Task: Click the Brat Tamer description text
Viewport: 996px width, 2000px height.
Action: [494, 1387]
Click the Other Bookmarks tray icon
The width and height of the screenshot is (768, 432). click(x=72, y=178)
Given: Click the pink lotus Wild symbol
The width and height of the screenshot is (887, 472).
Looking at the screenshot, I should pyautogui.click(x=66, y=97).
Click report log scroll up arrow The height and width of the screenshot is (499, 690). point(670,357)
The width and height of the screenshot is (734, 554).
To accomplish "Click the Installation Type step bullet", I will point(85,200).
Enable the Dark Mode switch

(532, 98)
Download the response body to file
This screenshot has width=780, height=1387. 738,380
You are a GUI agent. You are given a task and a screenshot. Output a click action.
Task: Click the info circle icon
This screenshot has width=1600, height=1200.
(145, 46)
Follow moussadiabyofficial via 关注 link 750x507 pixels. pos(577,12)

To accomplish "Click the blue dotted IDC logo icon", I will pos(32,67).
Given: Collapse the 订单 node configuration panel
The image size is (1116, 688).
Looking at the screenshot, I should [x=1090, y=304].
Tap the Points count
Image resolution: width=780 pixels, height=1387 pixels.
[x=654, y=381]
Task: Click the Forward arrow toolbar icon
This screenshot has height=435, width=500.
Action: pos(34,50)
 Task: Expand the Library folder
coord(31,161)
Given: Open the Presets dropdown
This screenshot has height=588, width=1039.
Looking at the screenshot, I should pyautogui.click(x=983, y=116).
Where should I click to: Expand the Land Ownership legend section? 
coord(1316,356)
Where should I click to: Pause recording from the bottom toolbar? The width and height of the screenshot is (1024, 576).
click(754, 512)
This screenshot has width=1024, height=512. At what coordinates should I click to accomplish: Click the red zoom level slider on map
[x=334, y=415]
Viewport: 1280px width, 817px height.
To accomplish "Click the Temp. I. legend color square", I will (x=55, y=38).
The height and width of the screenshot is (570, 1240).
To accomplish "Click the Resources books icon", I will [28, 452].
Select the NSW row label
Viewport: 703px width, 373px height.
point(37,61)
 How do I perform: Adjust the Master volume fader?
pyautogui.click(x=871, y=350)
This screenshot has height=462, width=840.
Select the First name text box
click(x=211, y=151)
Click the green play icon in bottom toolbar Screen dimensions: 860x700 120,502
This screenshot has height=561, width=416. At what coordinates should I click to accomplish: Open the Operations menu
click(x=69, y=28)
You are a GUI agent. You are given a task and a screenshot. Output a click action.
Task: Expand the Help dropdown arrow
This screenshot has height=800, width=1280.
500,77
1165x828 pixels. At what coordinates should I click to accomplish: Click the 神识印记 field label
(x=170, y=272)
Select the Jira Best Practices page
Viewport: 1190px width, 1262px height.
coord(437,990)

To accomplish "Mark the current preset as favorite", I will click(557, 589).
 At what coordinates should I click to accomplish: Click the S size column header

⁂

** TASK ITEM **
Which lines of the records above contain the word "arrow"? Report each one in full.

** TASK ANSWER **
Click report log scroll up arrow The height and width of the screenshot is (499, 690). point(670,357)
Task: Click the Forward arrow toolbar icon
Task: Expand the Help dropdown arrow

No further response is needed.